A questão que se coloca aqui é: a sociedade, como um todo, está evoluindo ou involuindo em sua escala de valores? Pelo lado da entropia, conceito físico que dita que a energia útil do universo está em contínua redução, pode-se dizer que o caos aumenta a cada dia. Os valores, como se pudessem assim ser influenciados, acabam pressionados para baixo, em franca decadência.
Não precisa ir muito longe para entender o conceito. Até poucos anos atrás, nenhum de nós imaginava ser possível mobilizar uma sociedade - em sua maioria economicamente desprovida - para contribuir com milhões de reais numa única noite para decidir o destino de um Zé Ninguém, que nada significa em sua vida, num jogo de faz-de-conta puramente artificial chamado de Big Brother. A nossa sociedade, vazia de objetivos e carente de ídolos, entrou nessa e vai entrar em tantas outras ainda pela frente. Definitivamente, os valores da massa são muito distintos dos valores individuais. (Minha nonna já dizia isto enquanto preparava seu delicioso nhoque caseiro!)

Percebem-se, por outro lado, alguns movimentos, mesmo que tímidos, no sentido da maior consciência coletiva e do bem estar da humanidade. O maior exemplo disso é a movimentação - sabidamente lenta - no sentido de se combater o aquecimento global. O lado ruim da história é que isso só é feito por uma questão de sobrevivência da espécie, não pela conscientização sobre o que é certo e o que é errado. Isto nos deixa claro que a evolução de valores acaba se dando muito por obrigatoriedade e raramente, por opção.

• **Seção de dados**:
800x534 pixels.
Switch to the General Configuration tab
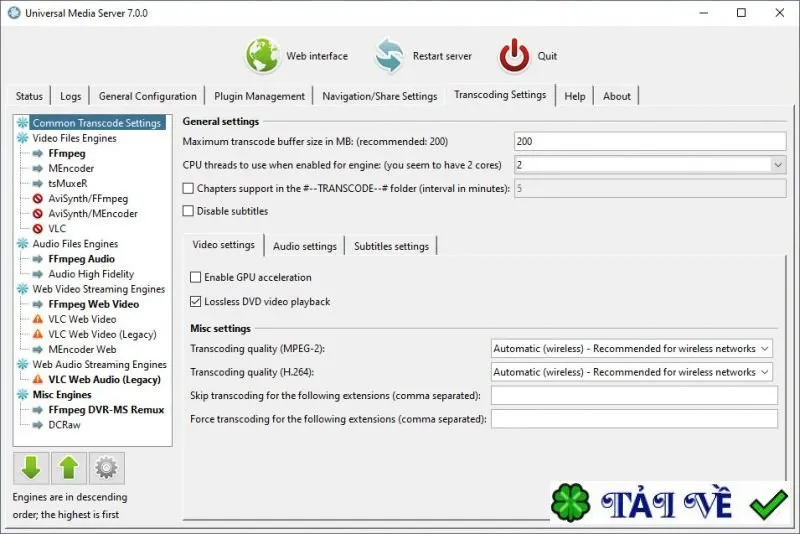[x=147, y=96]
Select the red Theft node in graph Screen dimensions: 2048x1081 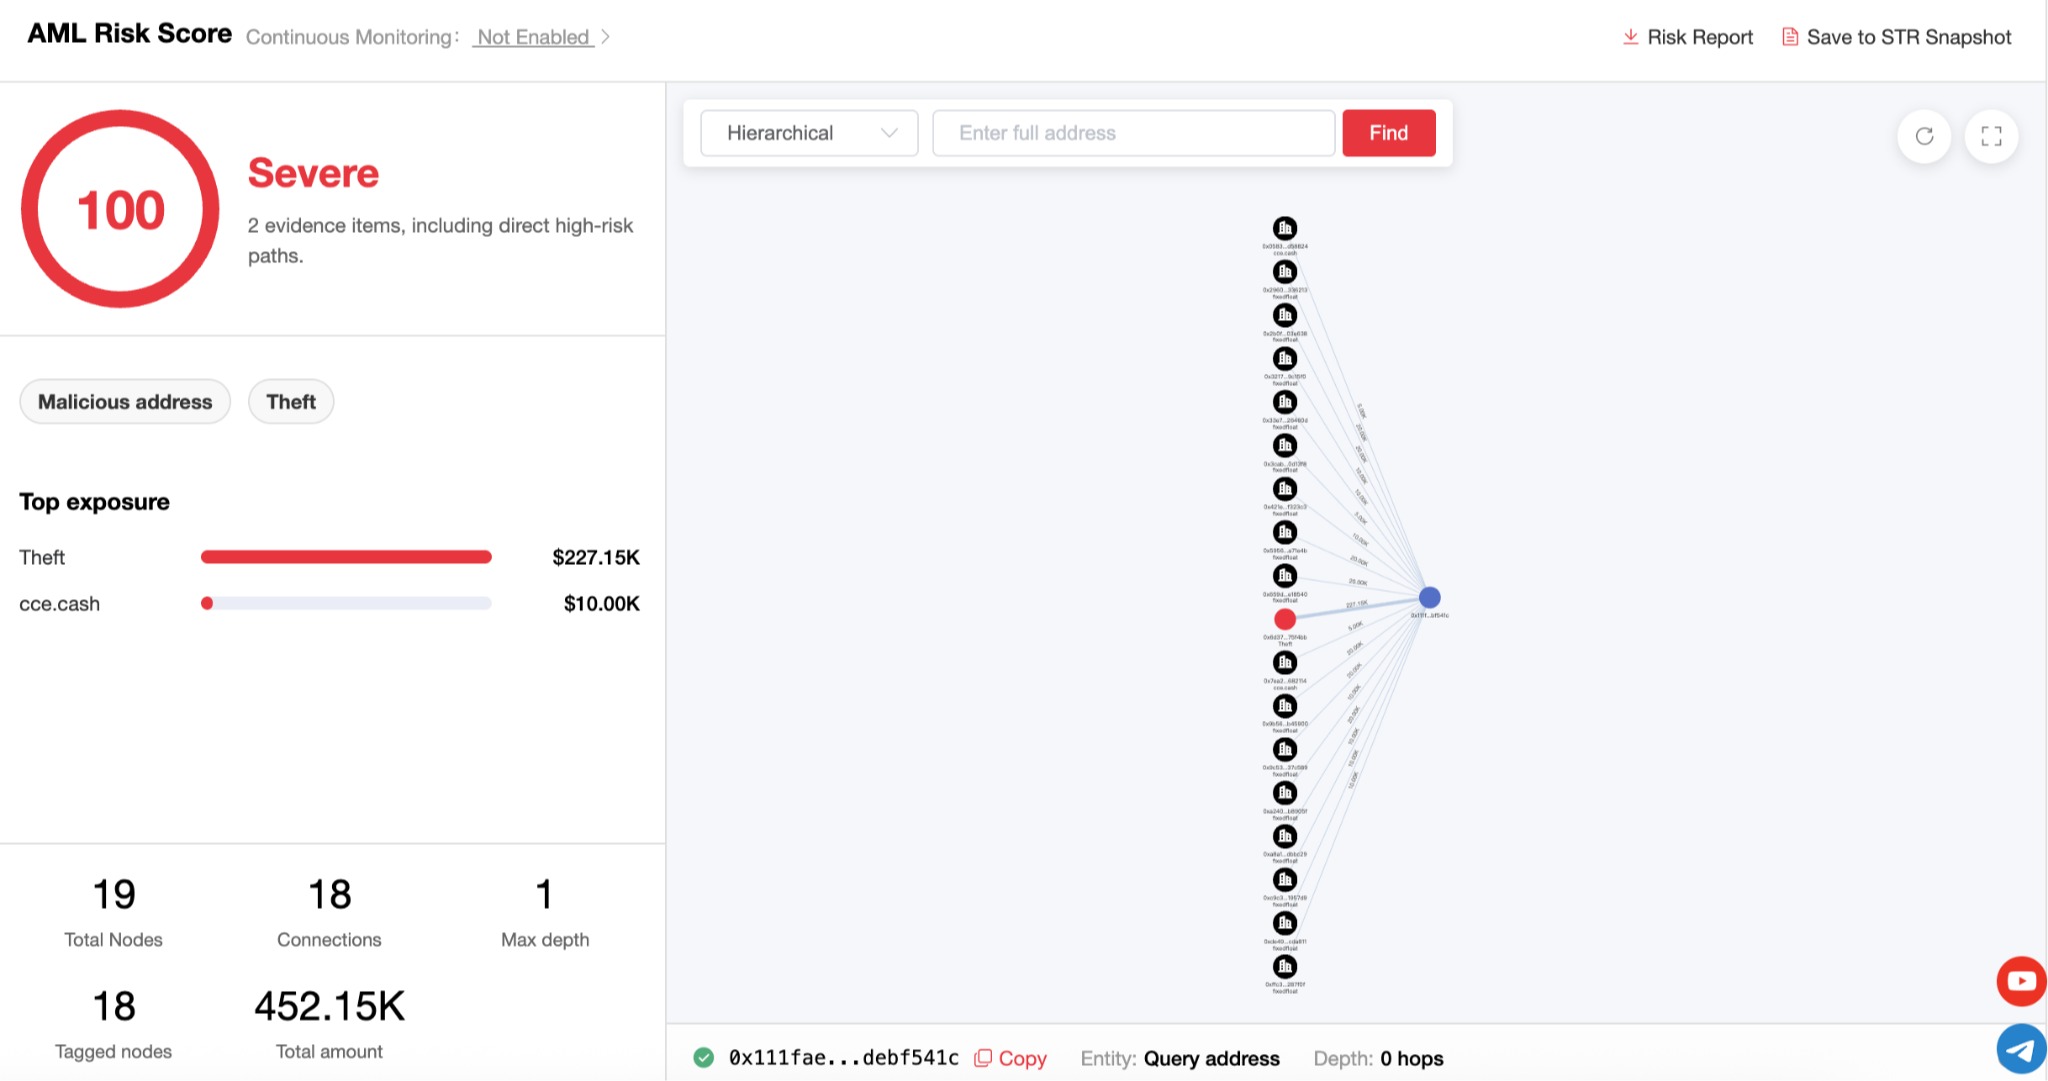pyautogui.click(x=1285, y=619)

• **Instruções**: Transcreva palavra por palavra a parte do trecho sobre a escala de valores da sociedade, começando com "Não precisa ir" e seguindo até "delicioso nhoque caseiro!)".

• **Resultado correto**:
Não precisa ir muito longe para entender o conceito. Até poucos anos atrás, nenhum de nós imaginava ser possível mobilizar uma sociedade - em sua maioria economicamente desprovida - para contribuir com milhões de reais numa única noite para decidir o destino de um Zé Ninguém, que nada significa em sua vida, num jogo de faz-de-conta puramente artificial chamado de Big Brother. A nossa sociedade, vazia de objetivos e carente de ídolos, entrou nessa e vai entrar em tantas outras ainda pela frente. Definitivamente, os valores da massa são muito distintos dos valores individuais. (Minha nonna já dizia isto enquanto preparava seu delicioso nhoque caseiro!)